Alle hätten es wissen können

Oberflächenverstrahlung der Atomtransporte: Deutsch-französische Arbeitsgruppen diskutierten, Abgeordnete waren eingeweiht  ■ Aus Berlin Peter Sennekamp und Reiner Metzger

Deutsche und französische Behörden beraten seit 1989 gemeinsam die Sicherheitsrisiken deutsch- französischer Atomtransporte. Die Gesellschaft für Reaktorsicherheit (GRS) und das französische Institut für Strahlenschutz (IPSN), die zu Risiken von Atomanlagen in ständigem Kontakt stehen, haben aber angeblich über Kontaminationsprobleme, die bei einer Untersuchung im französischen Saint-Alban im Dezember 1997 erkannt wurden, nie offiziell debattiert. Der Grenzwert von vier Becquerel pro Quadratzentimeter war bei Transporten aus Deutschland in die WAA nach La Hague maximal um das 3.000fache überschritten worden.

Nachdem das Problem in Saint- Alban beim französischen Reaktorbetreiber Electricité de France und dem WAA-Betreiber Cogema diskutiert wurde, leitete am 30. Dezember daraufhin die französische Atombehörde DSIN einen „Aktionsplan“ ein. Auch von diesem Aktionsplan, der auch im französischen Parlament zur Debatte stand, will „die GRS nie etwas erfahren“ haben, wie ihr Sprecher Hans-Peter Butz gestern gegenüber der taz erklärte. In ihrem Dementi erklärte die dem Bundesumweltministerium unterstellte GRS, sie habe „keine Hinweise von anderen Stellen auf Kontaminationsbefunde beim Transport von Brennelementen aus deutschen Kernkraftwerken“. Erst im April 1998 will sie von Transportkontaminationen erfahren haben.

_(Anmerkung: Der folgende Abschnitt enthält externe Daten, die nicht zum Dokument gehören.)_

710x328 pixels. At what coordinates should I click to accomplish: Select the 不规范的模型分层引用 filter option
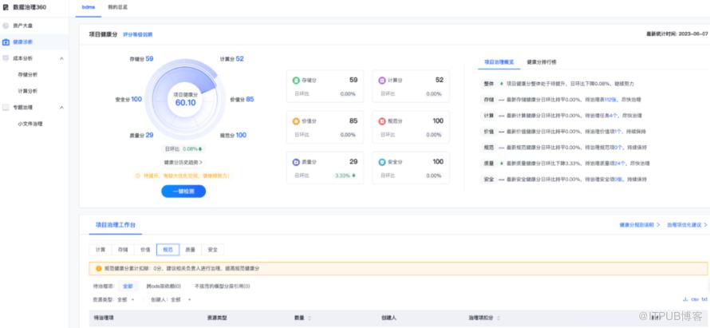pyautogui.click(x=223, y=286)
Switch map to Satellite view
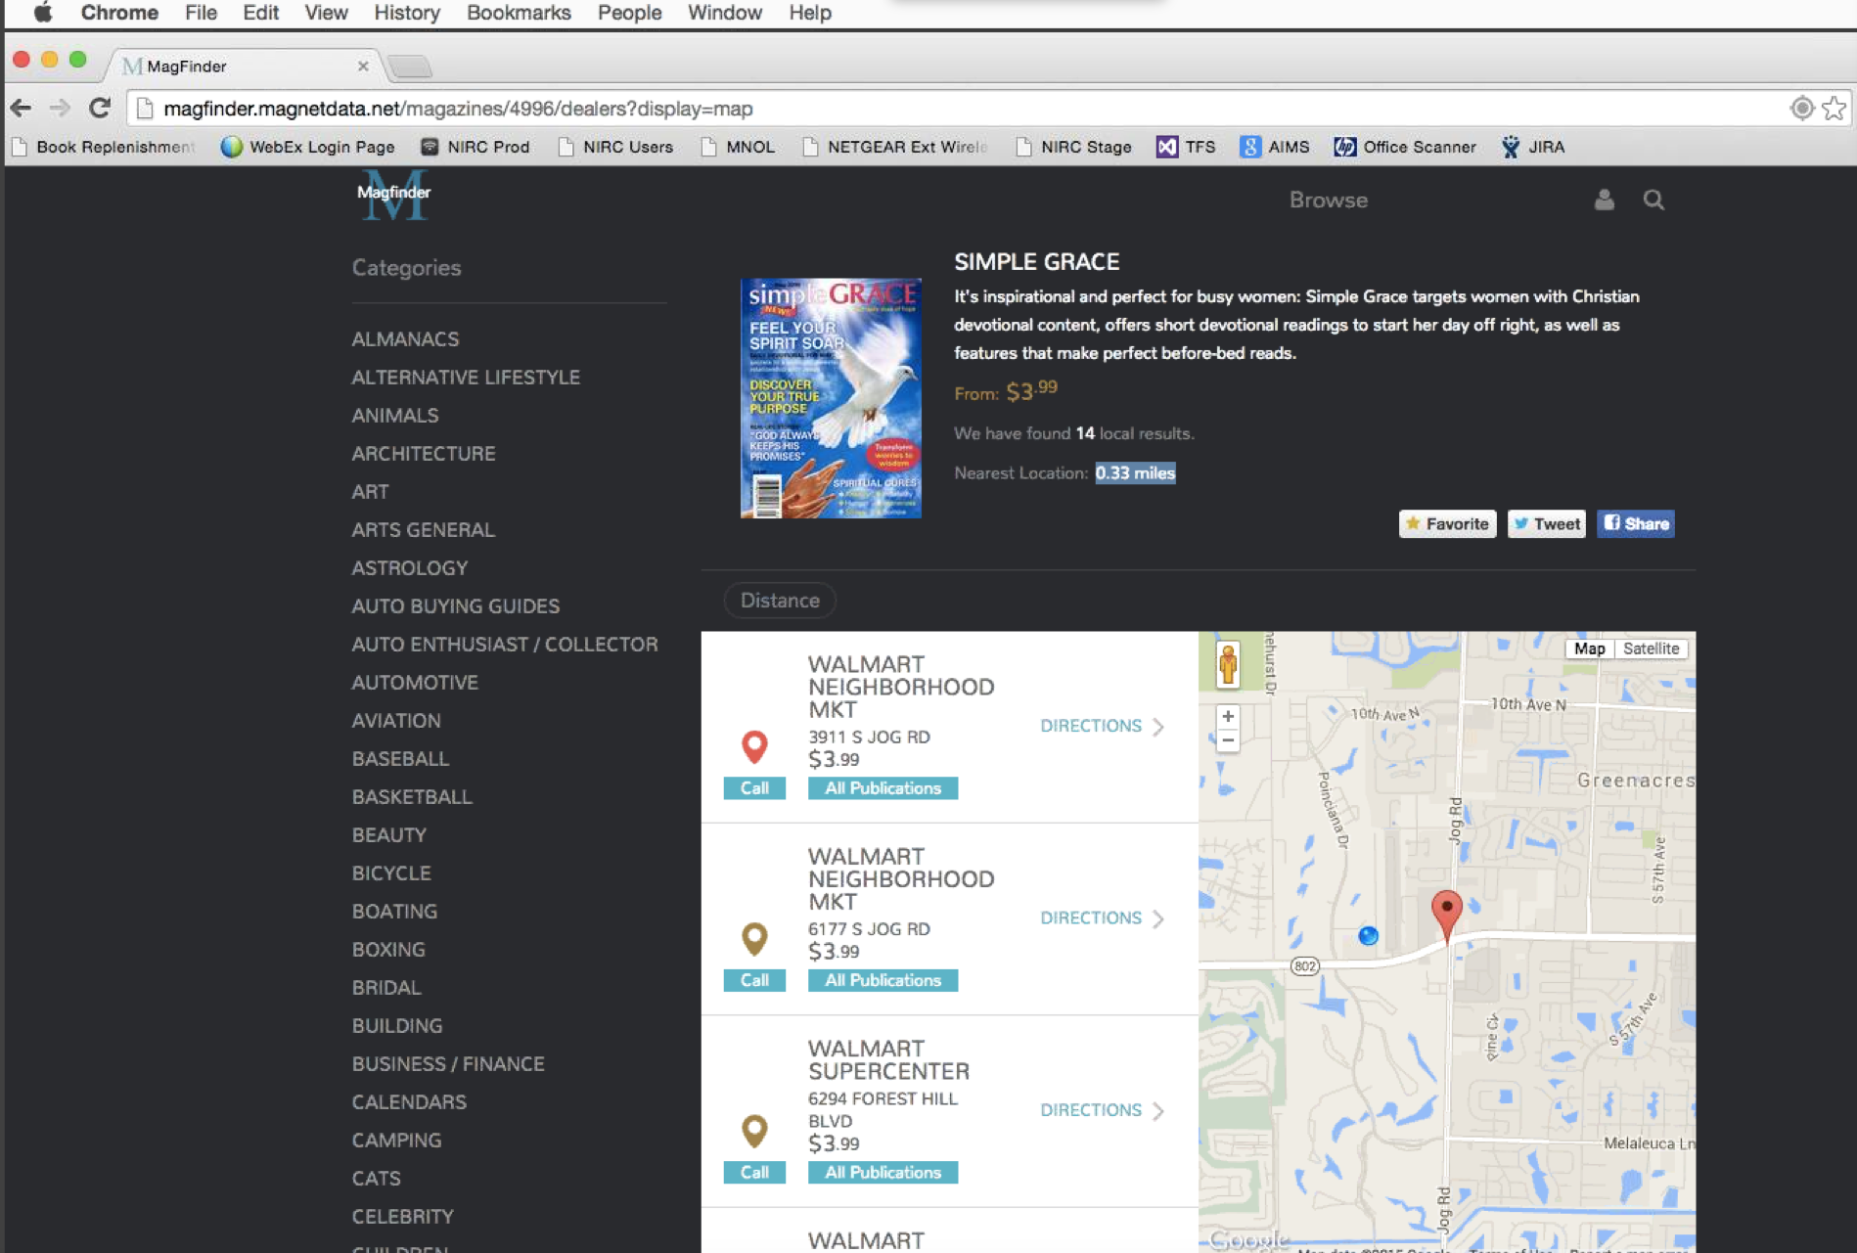This screenshot has width=1857, height=1253. tap(1651, 649)

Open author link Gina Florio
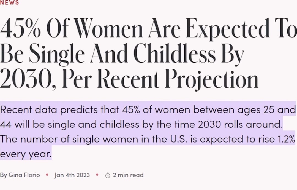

Der überschrittene Grenzwert war auch Volksvertretern in der Region um La Hague und den Verladebahnhof Valognes längst bekannt: „Wir Abgeordneten wußten schon länger, daß es Probleme mit diesem Grenzwert bei den Atomtransporten gab“, so gestern Claude Gatignol, Abgeordneter in der Pariser Nationalversammlung, zu dem Skandal um die radioaktiven Partikel auf den Castoren. Gatignol ist für das Departement La Manche in das Parlament gewählt. Dort steht die Wiederaufarbeitungsanlage von La Hague. Trotz der unsauberen Transporte sah und sieht Gatignol aber keinen Anlaß, die Bevölkerung der Region zu alarmieren: „Die geringe Strahlung an der Oberfläche der Transportbehälter richtet doch überhaupt keinen Schaden an. Ich bin doch nicht gewählt, um meine Bevölkerung unnötig zu beunruhigen“, so Gatignol gestern zur taz. Er ist Abgeordneter des liberalen Flügels der UDF und war auf Einladung der FDP in Berlin.

Der Betreiber der WAA in La Hague, die Cogema, habe die AKW-Betreiber aufgefordert, ihre Behälter wirkungsvoller zu reinigen. „Die Cogema hat es bestimmt auch den Stromunternehmen in Deutschland gesagt“, so Gatignol. Und es habe auch einen Effekt dieser Konsultationen gegeben: Während früher bei etwa 25 bis 30 Prozent der Transportbehälter der Grenzwert für die Oberflächenkontamination überschritten worden sei, wären es nun nur noch 12 Prozent.